On 1st July 1916, General Douglas Haig, the British Commander in France launched his big push with the opening of the Battle of the Somme. The British battalions of Kitchener’s new army, mostly conscripts, suffered appalling losses; almost 60 000 casualties on the first day. The gains of the offensive were minimal but Haig was committed to pushing on. By the middle of July, all four Australian divisions in France and Belgium were moved south to the Somme where they would be thrust against the might of the German Armies. The primary objective for the Australians was a ridge on which nestled the village of Pozieres. The 1st Australian Division successfully took the village on the 24th July. The 2nd Division was charged with taking two lines of trenches and a blockhouse on the crest of the ridge above Pozieres.
 
The 26th moved up into the jumping off trenches on the night of the 29th July 1916 and awaited the artillery bombardment that would cut the wire in front of the enemy positions.

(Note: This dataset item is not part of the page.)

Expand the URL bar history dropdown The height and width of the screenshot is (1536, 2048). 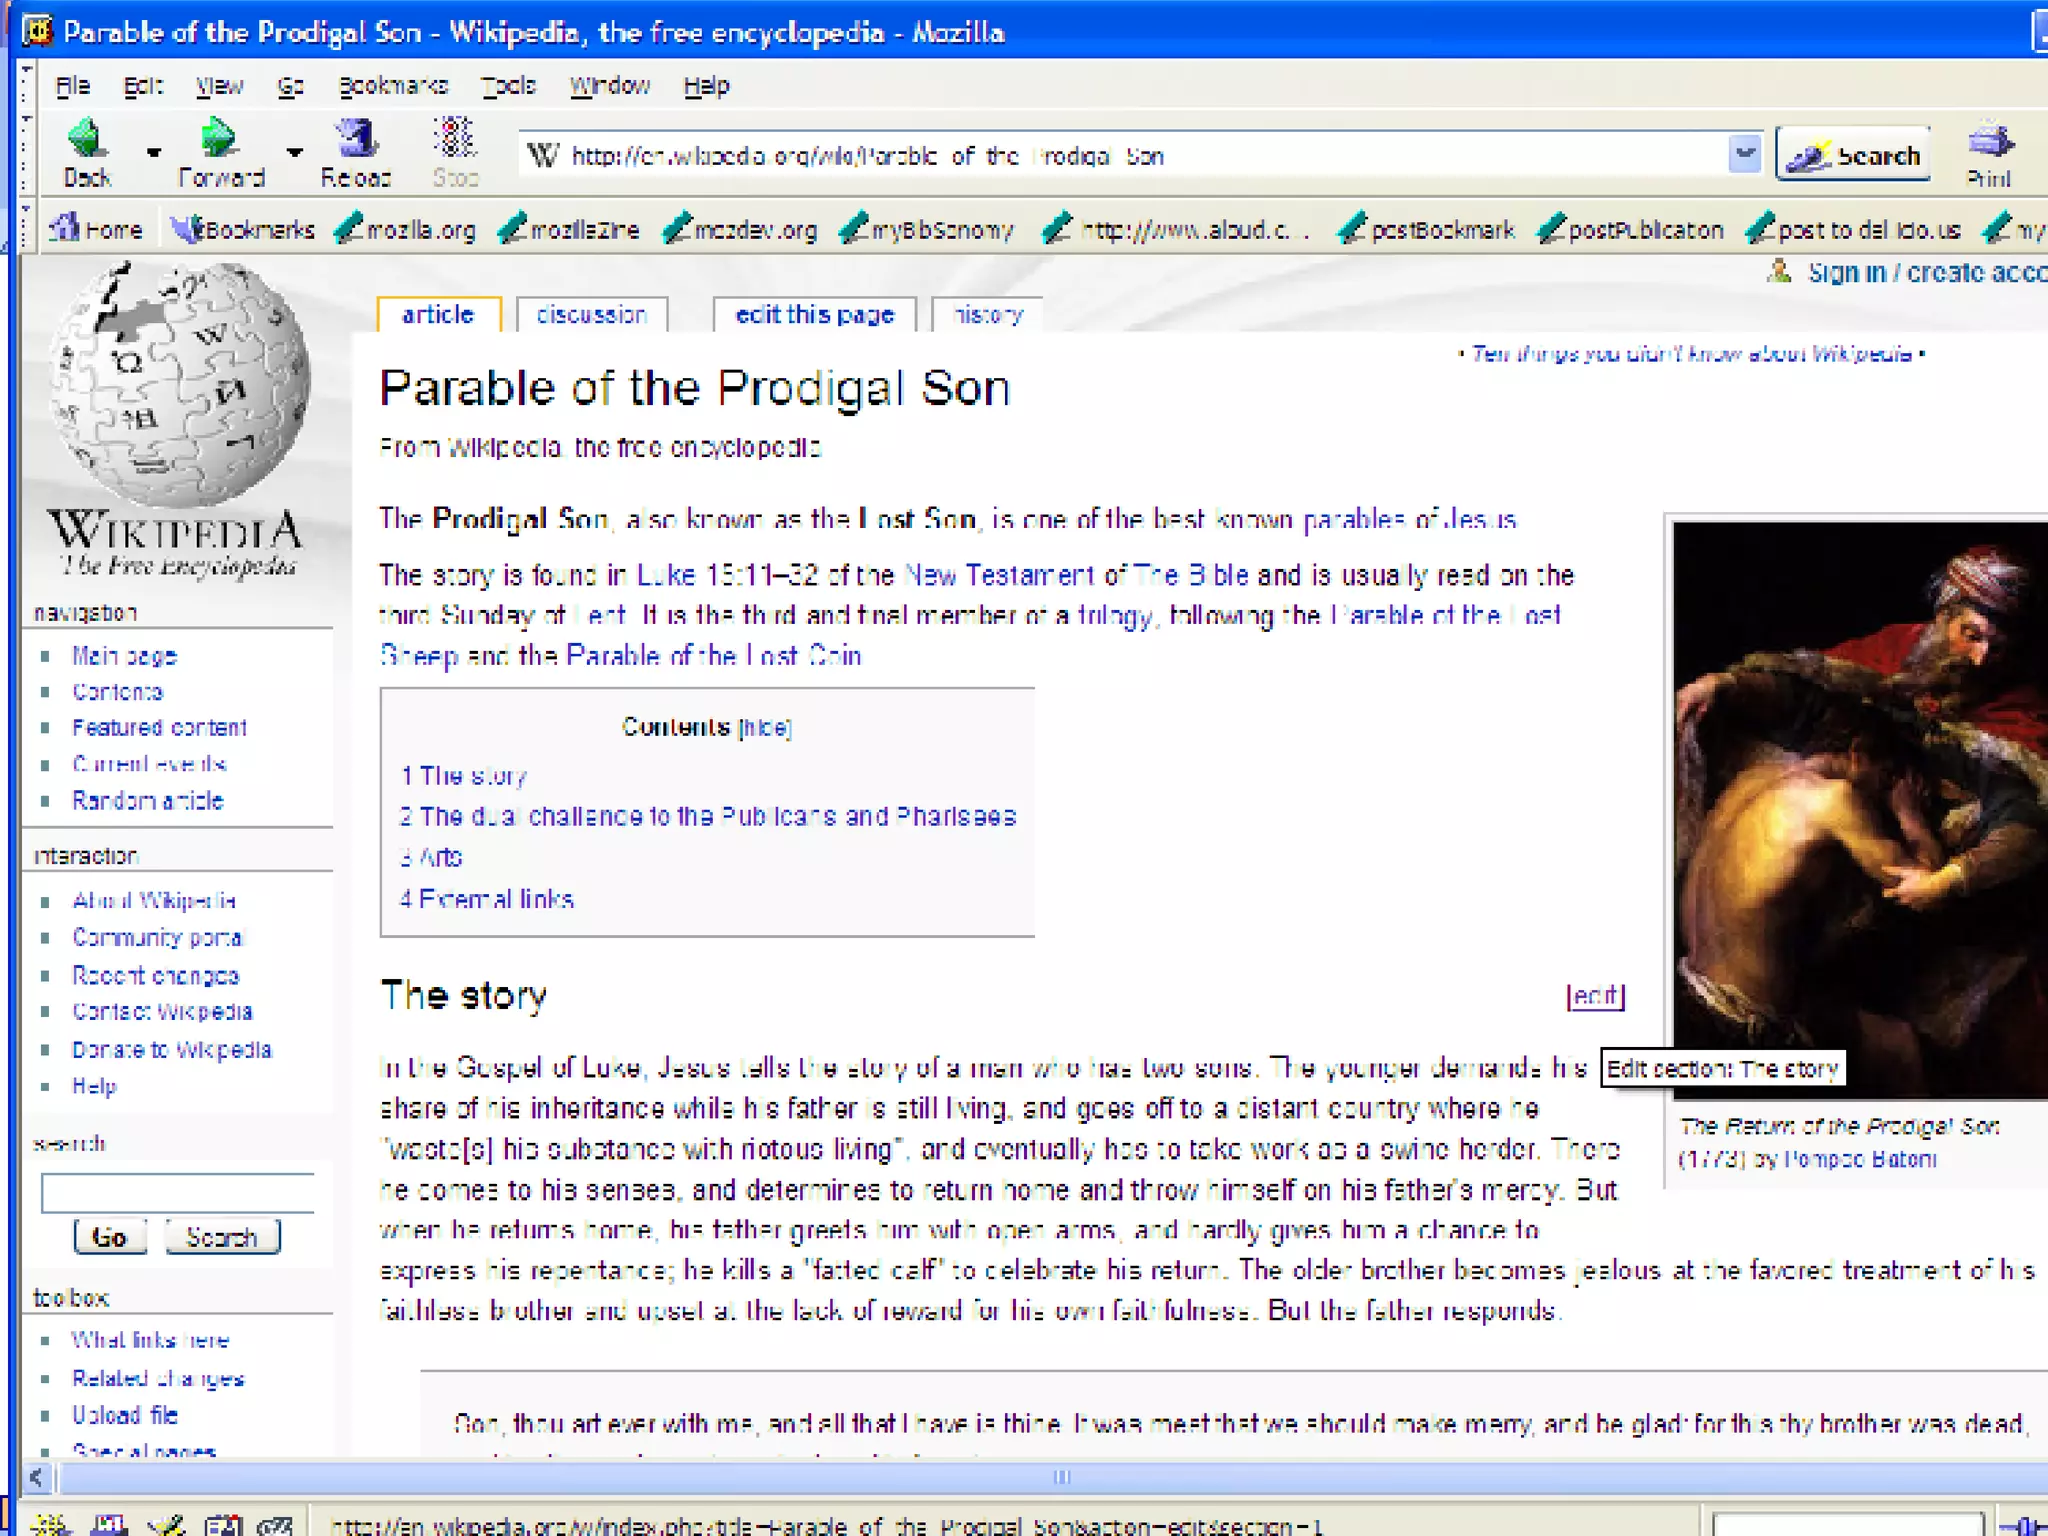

Three battalions of the 7th Brigade, the 25th,26th and 28th charged uphill to their objective but the wire remained uncut. What was supposed to be a surprise attack had been observed by German outposts and heavy artillery was brought down on the troops as they struggled uphill. It had been decided that the attackers would wear discs of tinplate attached to their webbing so that they could be easily identified by aerial observers. Under the light of the German flares, the tin flashed providing ideal identification to the defenders.  The objective for the attack, a trench line marked as OG1 and a blockhouse on the site of a ruined windmill were never reached and after sustaining severe losses the brigade was forced to withdraw.
 
Pozieres was the first major engagement that the AIF experienced in the course of the war on the western front and it would have a profound influence on the survivors for the rest of their lives. Of the three battalions that charged the German trenches on 29th July, none escaped lightly. The 28th Battalion suffered 470 casualties, the 25th 343 and the 26th 297. Many of those casualties were men who had been killed in action but an equally large number were listed as missing, in some cases blown apart by high explosive. Douglas Wright was among the missing and it was not until almost 12 months later that a court of inquiry determined that he should be declared Killed in Action.
 
The battleground at Pozieres had been churned up as a result of extensive artillery bombardments during 1916 and would again be fought over twice more in 1918. The remains of many who fell in July and August 1916 were never recovered. Belatedly, the Australian Government resolved to build a permanent memorial to those who had lost their lives in France during the war and had no known grave. In 1938 the newly crowned King George VI and his wife Queen Elizabeth unveiled the Australian National Memorial at Villers Bretonneux. The limestone tablets bear the names of 11,000 Australians who perished in France during the great war and have no known grave. Douglas Wright is among those 11,000.
 
When medals were being distributed to the next of kin in the 1920s, Douglas’ father accepted the 14/15 stars, the Empire medals and the Victory medals awarded to his two sons. He was also granted a pension of 15shillings per fortnight.
 
A stone tablet on the site of the Pozieres Windmill reads in part:
The ruin of the windmill which lies here was the centre of a struggle on the Somme battlefield in July and August 1916. It was captured by Australian Troops who fell more thickly on this ridge than on any other battlefield of the war.